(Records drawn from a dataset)
========================

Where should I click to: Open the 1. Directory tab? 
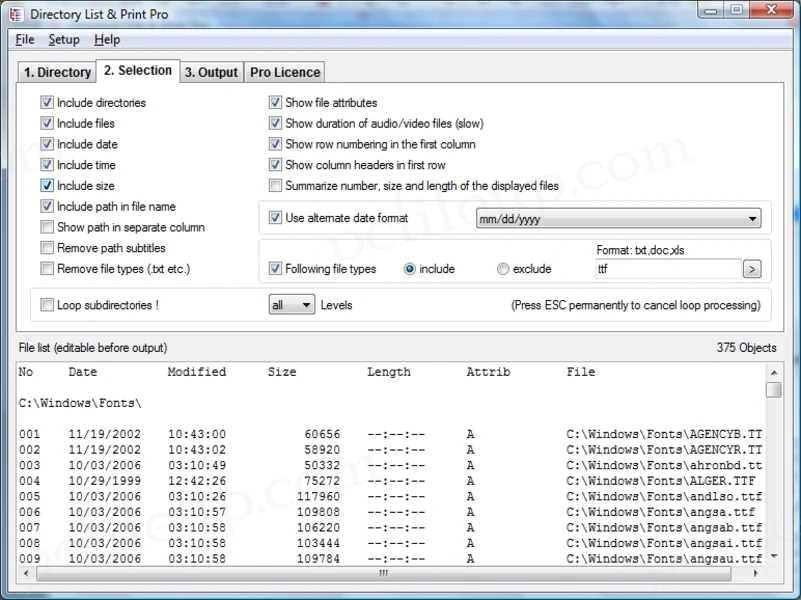56,72
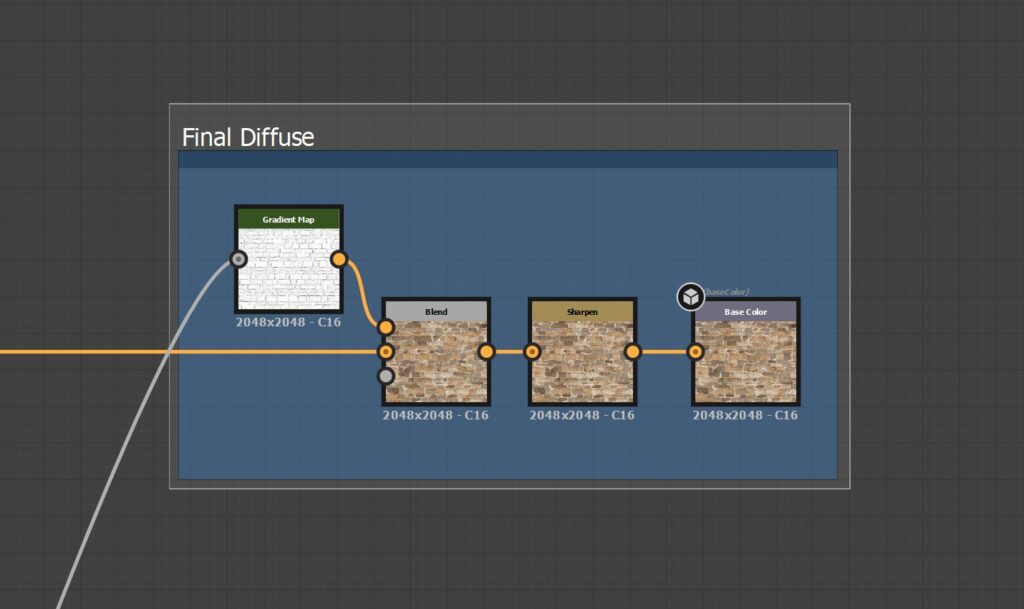Image resolution: width=1024 pixels, height=609 pixels.
Task: Click the gray unused opacity input pin on Blend
Action: 385,376
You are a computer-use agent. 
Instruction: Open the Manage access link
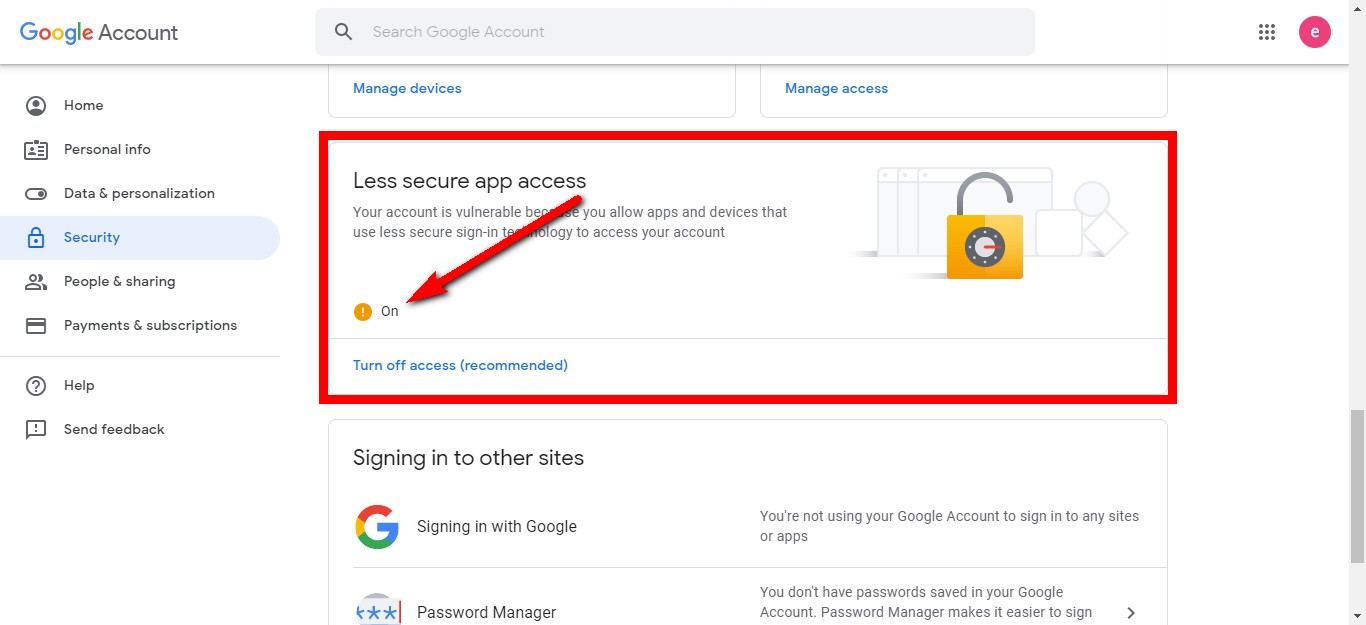point(836,88)
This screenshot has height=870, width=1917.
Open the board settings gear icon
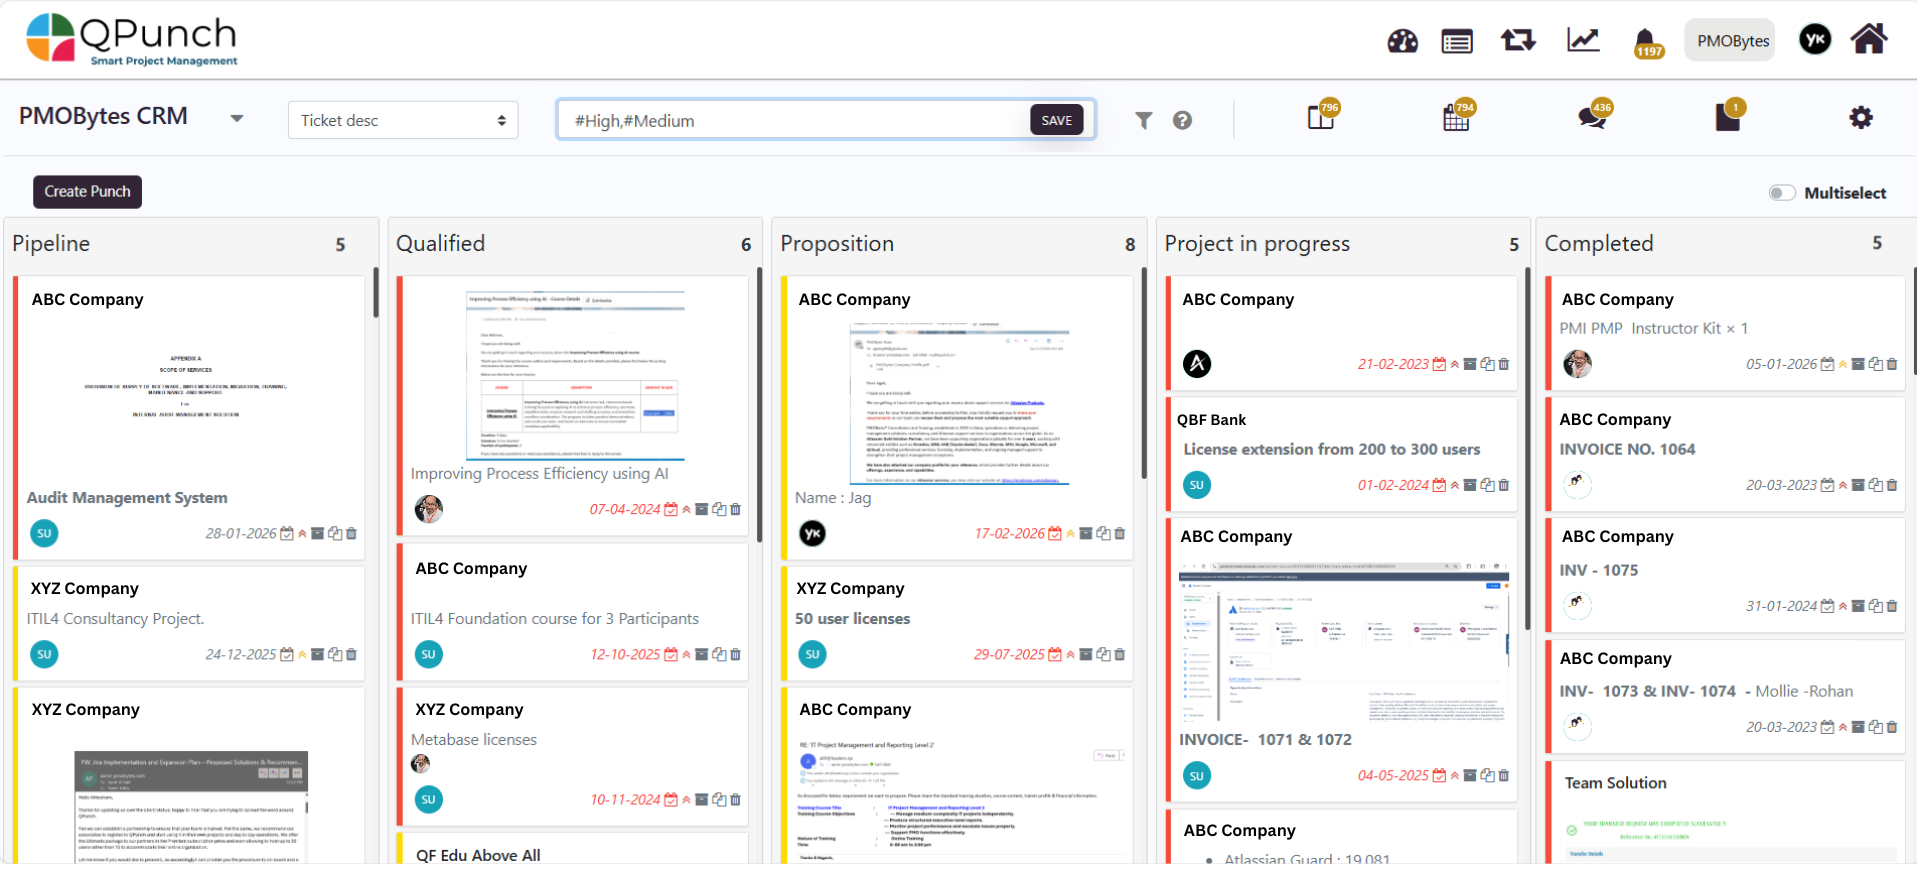pyautogui.click(x=1860, y=118)
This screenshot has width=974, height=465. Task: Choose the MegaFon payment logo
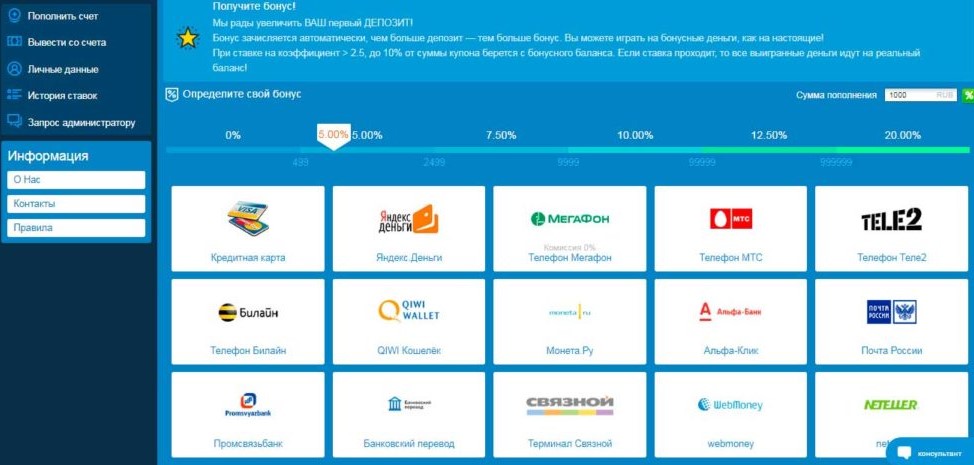pos(569,218)
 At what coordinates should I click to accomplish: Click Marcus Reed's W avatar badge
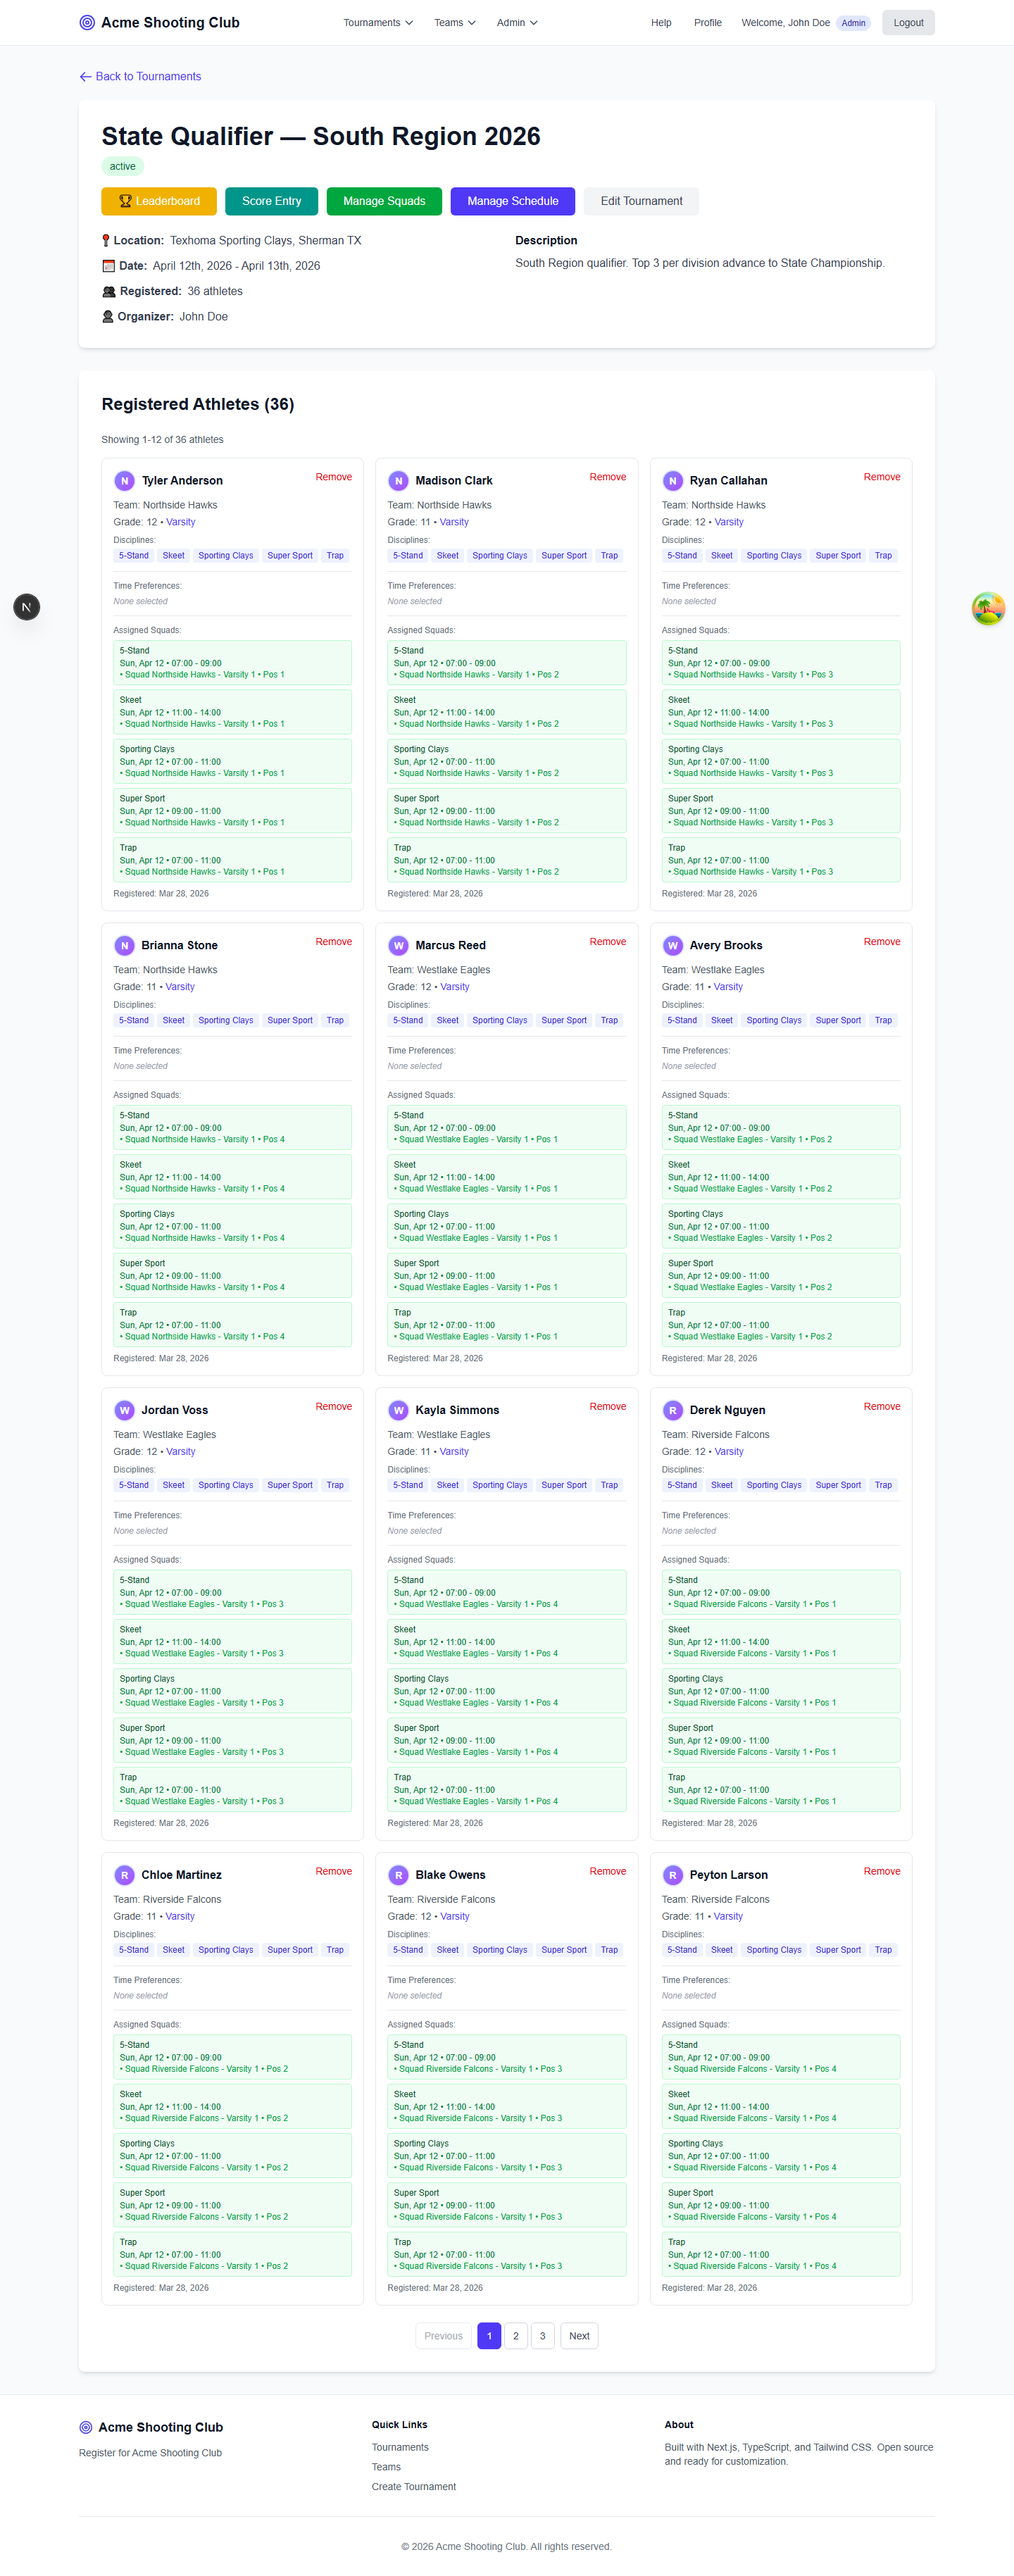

========================

§ **ABOUT THIS TASK**
Leave every picture out and copy precisely the lines from the one containing "This screenshot has height=870, width=1917." through the last line of the data above, both ends included.

§ **RESPONSE**
This screenshot has height=870, width=1917.
Open the board settings gear icon
pyautogui.click(x=1860, y=118)
This screenshot has width=974, height=465. Task: Choose the MegaFon payment logo
pos(569,218)
 At what coordinates should I click to accomplish: Click Marcus Reed's W avatar badge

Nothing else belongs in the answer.